Animation of 2D projections of four variables hnd, gls, bhn, kck. Three points are labelled Davey, Bowers, Vescio, and all are in the extremes of scatterplot in many projections. Points concentrate in a bunch in the middle and spread more thinly the further from the middle. There are some stripes in some projections indicating that one variable takes discrete values.

labelling

Animation of 2D projections from 4D. Lines corresponding to a simplex surround the orange points, and the vertices are labelled a-e. The points are mostly in the centre, and appear to fall on discrete sets of lines pointing in various directions.

constraints
Figure 2.5: It is sometimes useful to overlay additional information, such as labels for a few points (a) or representing constraints (b). The labels in (a) correspond to players that won awards in the 2021 AFLW season.
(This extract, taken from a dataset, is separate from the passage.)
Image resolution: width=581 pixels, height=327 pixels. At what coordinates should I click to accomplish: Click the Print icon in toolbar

The lines in (b) correspond to constraints - this is compositional data where each 5D observation is constrained to sum to 1.
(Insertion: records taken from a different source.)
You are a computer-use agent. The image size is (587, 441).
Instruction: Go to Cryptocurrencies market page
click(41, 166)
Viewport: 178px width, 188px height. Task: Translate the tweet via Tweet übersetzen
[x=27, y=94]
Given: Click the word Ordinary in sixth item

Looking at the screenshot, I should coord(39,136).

It is often asked why isn’t the data display using solid shapes, or provide depth cues with point size or colour. But the nature of high-dimensions is that comprehensive research on lighting models and perspective conducted for 3D graphics, does not extend to more than 3D. For example, a light source, like a lamp, is a point object, and in 4D the shadows would be 3D. A surface in 4D is 3D. So the choice of using points to represent objects, and lines to indicate geometric features is because these are meaningful in any dimension.

Exercises

  1. Generate a matrix \(A\) with \(p=5\) (rows) and \(d=2\) (columns), where each value is randomly drawn from a standard normal distribution. Extract the element at row 3 and column 1.
  2. We will interpret \(A\) as an orthonormal basis and therefore it needs to be checked for orthonormality, and if it fails, then to be orthonormalised. Use the function tourr::is_orthonormal to explicitly check that each column is normalised and that the two columns are orthogonal. If they are not, then use tourr::orthonormalise to make them so. For the fixed version of \(A\), which dimensions contribute most to the projection, horizontally and vertically?
  3. Use matrix multiplication to calculate the projection of the mulgar::clusters data onto the 2D plane defined by \(A\). Make a scatterplot of the projected data. Can you identify clustering in this view?
  4. Use save_history() to generate a grand tour path for the mulgar::clusters data, with three target planes. Extract and report the second target basis, and plot the resulting data.
  5. Using the saved path, generate the interpolation between the target planes, using interpolate(). How many bases are in the tour path? Plot the first four in set of planes, and explain what is happening. Save tour path, extract basis and plot data
  6. Repeat save_history() but use a holes index guided tour. Plot the final projection. Does the guided tour find the three clusters? Which of the variables have the largest contributions to the differences between groups?
  7. Repeat save_history() using a radial tour, starting from the best projection basis from the guided tour, and exploring the contribution of x1 (mvar=1). Why should the length of the path be set to three? Why is the last basis the same as the first? Examine the second target basis, and explain how it is different from the first basis.
  8. Run the tours from in 4-7 using the animate_xy(). You can use the planned_tour method, but it is more interesting to simply re-generate using the different tour_path methods. It is interesting to examine the importance of x5 and x4 to the clustering seen in the best projection from the guided tour.
  9. Examine tours of 1D projections of the mulgar::clusters data, using density or histogram rendering. Can the three clusters be seen with 1D projections?
  10. Explore the use of the slice tour on these geometric objects, that can be simulated using geozoo:
  1. Roman Surface, generated by
Code
rs <- geozoo::roman.surface()$points |>
  scale() |>
  as.data.frame()
  1. solid 4D sphere, generated by
Code
s_solid <- geozoo::sphere.solid.random(4, 2000)$points |>
  as.data.frame()
  1. hollow 4D sphere, generated by
Code
s_hollow <- geozoo::sphere.hollow(4, 2000)$points |>
  as.data.frame()

Use both regular tours, and the slice tours on each. What does the slice tour allow us to see in the Roman Surface? What is the difference between the solid and hollow spheres?